Please retype the records below exactly as they appear, but leave out the pictures.
[Records for processing Boundary: Start]
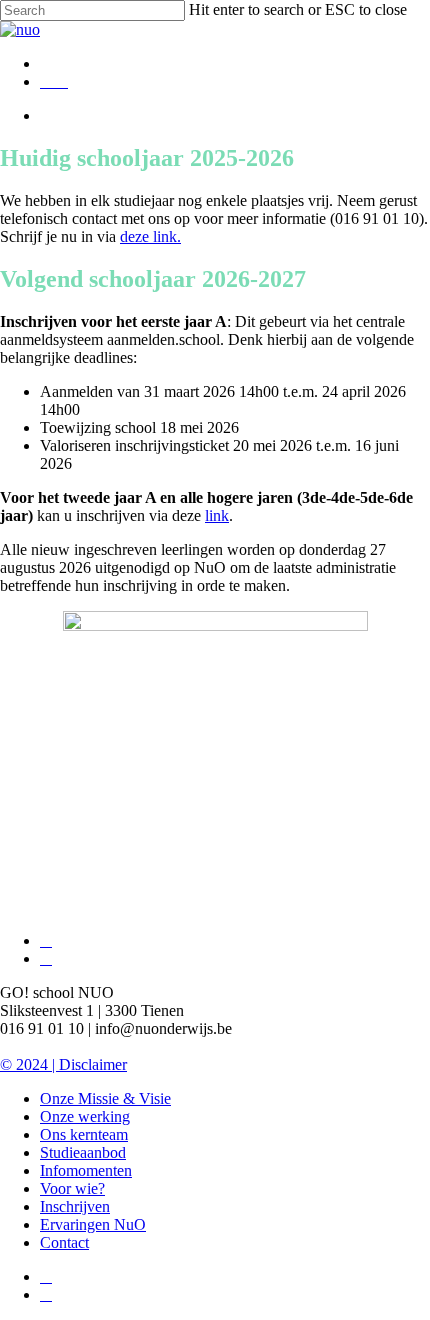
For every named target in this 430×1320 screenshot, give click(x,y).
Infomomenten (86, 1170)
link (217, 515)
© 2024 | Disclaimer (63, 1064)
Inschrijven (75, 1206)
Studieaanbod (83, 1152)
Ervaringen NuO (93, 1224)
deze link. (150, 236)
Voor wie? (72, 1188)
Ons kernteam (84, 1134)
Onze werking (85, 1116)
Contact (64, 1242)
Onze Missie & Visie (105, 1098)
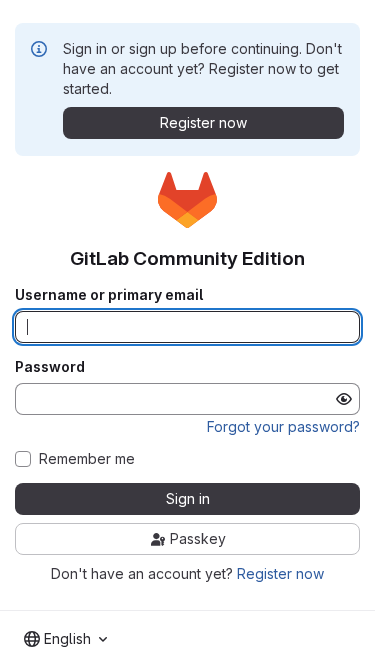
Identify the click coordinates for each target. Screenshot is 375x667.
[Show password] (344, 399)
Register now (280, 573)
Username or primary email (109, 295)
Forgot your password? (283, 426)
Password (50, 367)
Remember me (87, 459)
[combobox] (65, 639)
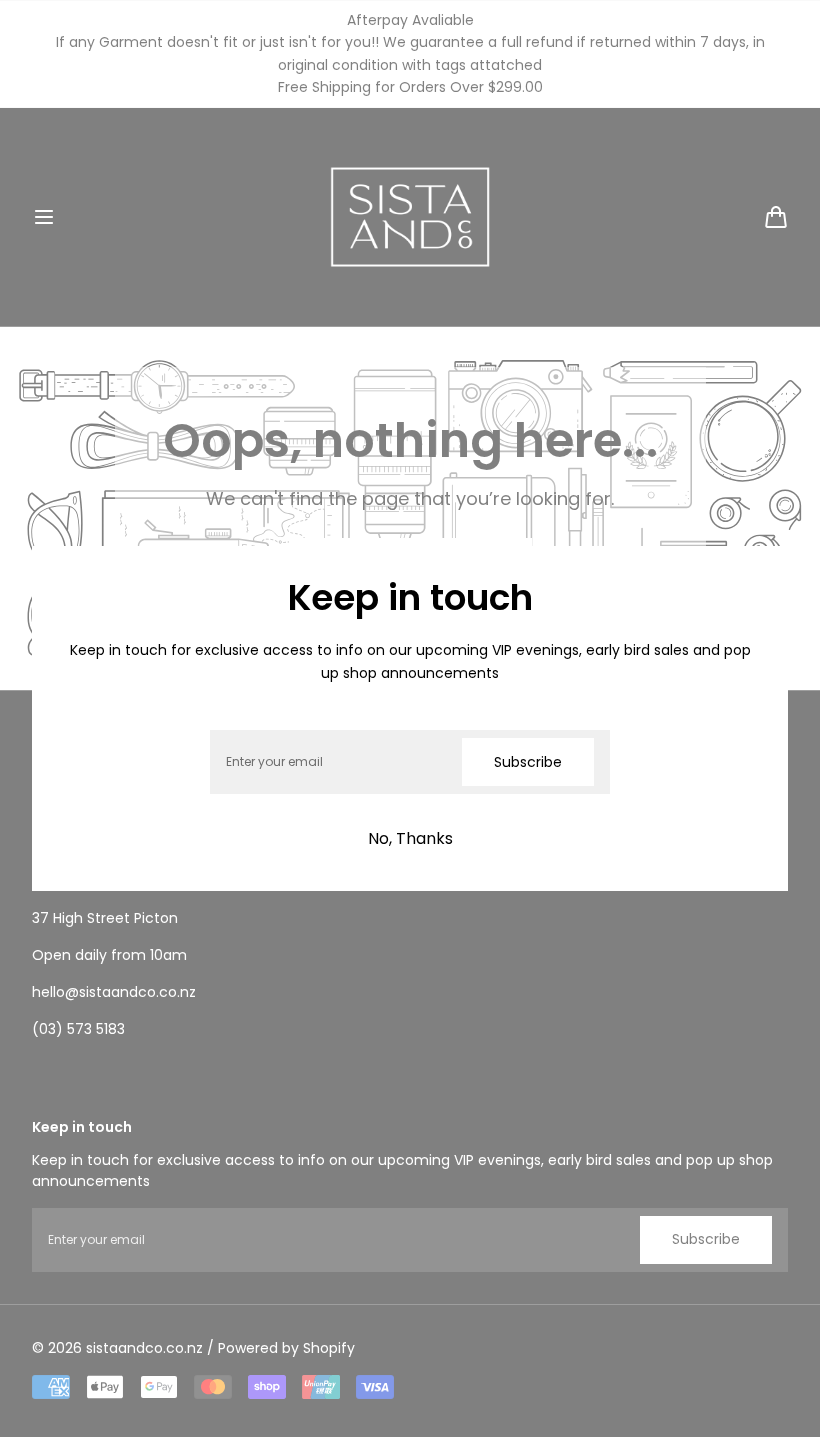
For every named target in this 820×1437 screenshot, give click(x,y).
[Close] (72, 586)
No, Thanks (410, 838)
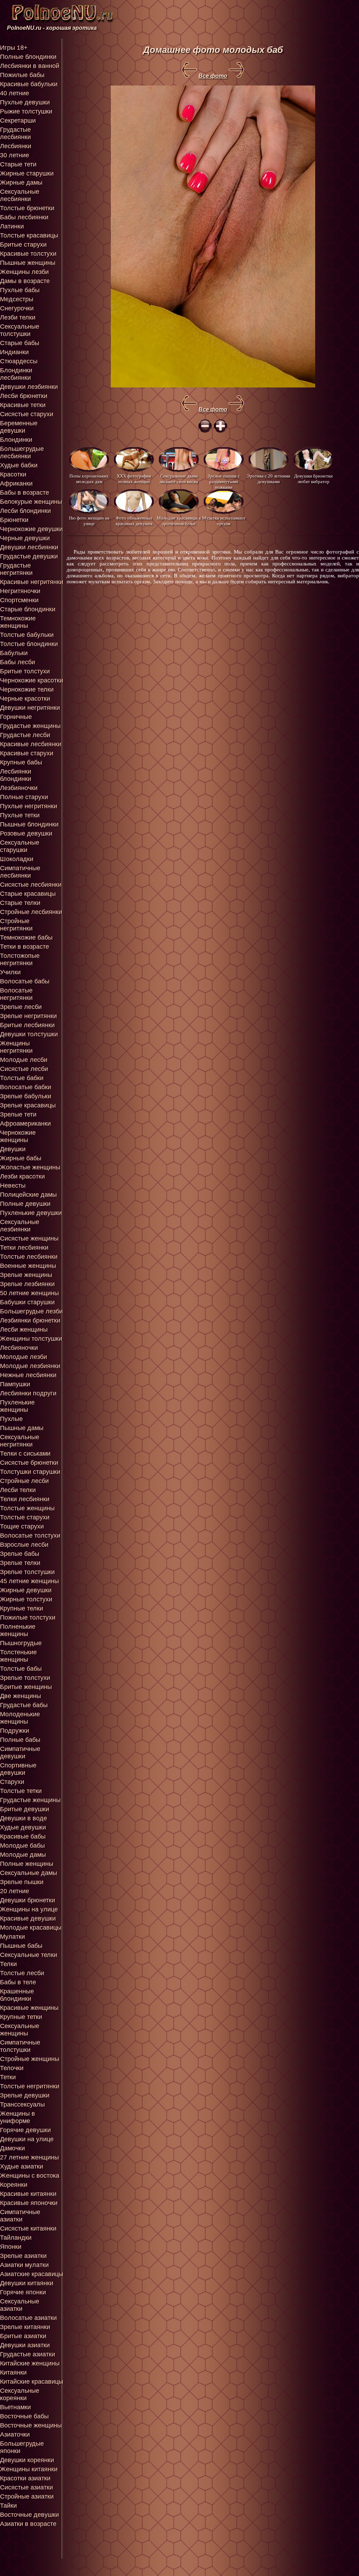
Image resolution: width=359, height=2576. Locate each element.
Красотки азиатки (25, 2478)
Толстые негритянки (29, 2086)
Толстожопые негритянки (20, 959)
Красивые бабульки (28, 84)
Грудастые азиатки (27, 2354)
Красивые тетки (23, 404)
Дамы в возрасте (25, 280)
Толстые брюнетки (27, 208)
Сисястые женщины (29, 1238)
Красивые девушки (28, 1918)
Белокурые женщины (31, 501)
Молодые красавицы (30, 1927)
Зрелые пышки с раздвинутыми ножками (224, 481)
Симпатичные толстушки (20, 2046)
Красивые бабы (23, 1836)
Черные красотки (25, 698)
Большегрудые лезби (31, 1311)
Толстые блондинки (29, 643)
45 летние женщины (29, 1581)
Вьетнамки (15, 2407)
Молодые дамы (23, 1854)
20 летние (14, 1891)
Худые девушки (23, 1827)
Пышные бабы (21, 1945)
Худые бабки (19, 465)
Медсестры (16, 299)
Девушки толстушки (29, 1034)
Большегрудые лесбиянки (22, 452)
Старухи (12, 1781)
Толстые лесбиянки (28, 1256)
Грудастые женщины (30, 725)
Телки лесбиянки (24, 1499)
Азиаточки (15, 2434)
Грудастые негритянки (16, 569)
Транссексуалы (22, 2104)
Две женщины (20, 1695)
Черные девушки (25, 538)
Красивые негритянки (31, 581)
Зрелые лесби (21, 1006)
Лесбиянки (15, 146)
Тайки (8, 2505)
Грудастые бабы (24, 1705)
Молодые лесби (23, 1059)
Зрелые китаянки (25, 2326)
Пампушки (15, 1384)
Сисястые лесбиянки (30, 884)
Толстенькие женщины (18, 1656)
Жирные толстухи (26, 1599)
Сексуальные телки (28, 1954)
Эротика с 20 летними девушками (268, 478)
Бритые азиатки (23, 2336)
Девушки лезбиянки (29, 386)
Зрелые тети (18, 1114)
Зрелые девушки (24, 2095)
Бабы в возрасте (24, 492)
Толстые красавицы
[Records for processing Boundary: End]
#### Output
For every named target in this 430×1320 screenshot, give click(x,y).
Infomomenten (86, 1170)
link (217, 515)
© 2024 | Disclaimer (63, 1064)
Inschrijven (75, 1206)
Studieaanbod (83, 1152)
Ervaringen NuO (93, 1224)
deze link. (150, 236)
Voor wie? (72, 1188)
Ons kernteam (84, 1134)
Onze werking (85, 1116)
Contact (64, 1242)
Onze Missie & Visie (105, 1098)
Identify the click coordinates for each target. Screenshot is 375x667.
[Show password] (344, 399)
Register now (280, 573)
Username or primary email (109, 295)
Forgot your password? (283, 426)
Password (50, 367)
Remember me (87, 459)
[combobox] (65, 639)
For every named target in this 820×1437 screenshot, give click(x,y).
[Close] (72, 586)
No, Thanks (410, 838)
Image resolution: width=359, height=2576. Locate each element.
Красотки азиатки (25, 2478)
Толстые негритянки (29, 2086)
Толстожопые негритянки (20, 959)
Красивые бабульки (28, 84)
Грудастые азиатки (27, 2354)
Красивые тетки (23, 404)
Дамы в возрасте (25, 280)
Толстые брюнетки (27, 208)
Сисястые женщины (29, 1238)
Красивые девушки (28, 1918)
Белокурые женщины (31, 501)
Молодые красавицы (30, 1927)
Зрелые пышки с раздвинутыми ножками (224, 481)
Симпатичные толстушки (20, 2046)
Красивые бабы (23, 1836)
Черные красотки (25, 698)
Большегрудые лезби (31, 1311)
Толстые блондинки (29, 643)
45 летние женщины (29, 1581)
Вьетнамки (15, 2407)
Молодые дамы (23, 1854)
20 летние (14, 1891)
Худые девушки (23, 1827)
Пышные бабы (21, 1945)
Худые бабки (19, 465)
Медсестры (16, 299)
Девушки толстушки (29, 1034)
Большегрудые лесбиянки (22, 452)
Старухи (12, 1781)
Толстые лесбиянки (28, 1256)
Грудастые женщины (30, 725)
Телки лесбиянки (24, 1499)
Азиаточки (15, 2434)
Грудастые негритянки (16, 569)
Транссексуалы (22, 2104)
Две женщины (20, 1695)
Черные девушки (25, 538)
Красивые негритянки (31, 581)
Зрелые лесби (21, 1006)
Лесбиянки (15, 146)
Тайки (8, 2505)
Грудастые бабы (24, 1705)
Молодые лесби (23, 1059)
Зрелые китаянки (25, 2326)
Пампушки (15, 1384)
Сисястые лесбиянки (30, 884)
Толстенькие женщины (18, 1656)
Жирные толстухи (26, 1599)
Сексуальные телки (28, 1954)
Эротика с 20 летними девушками (268, 478)
Бритые азиатки (23, 2336)
Девушки лезбиянки (29, 386)
Зрелые тети (18, 1114)
Зрелые девушки (24, 2095)
Бабы в возрасте (24, 492)
Толстые красавицы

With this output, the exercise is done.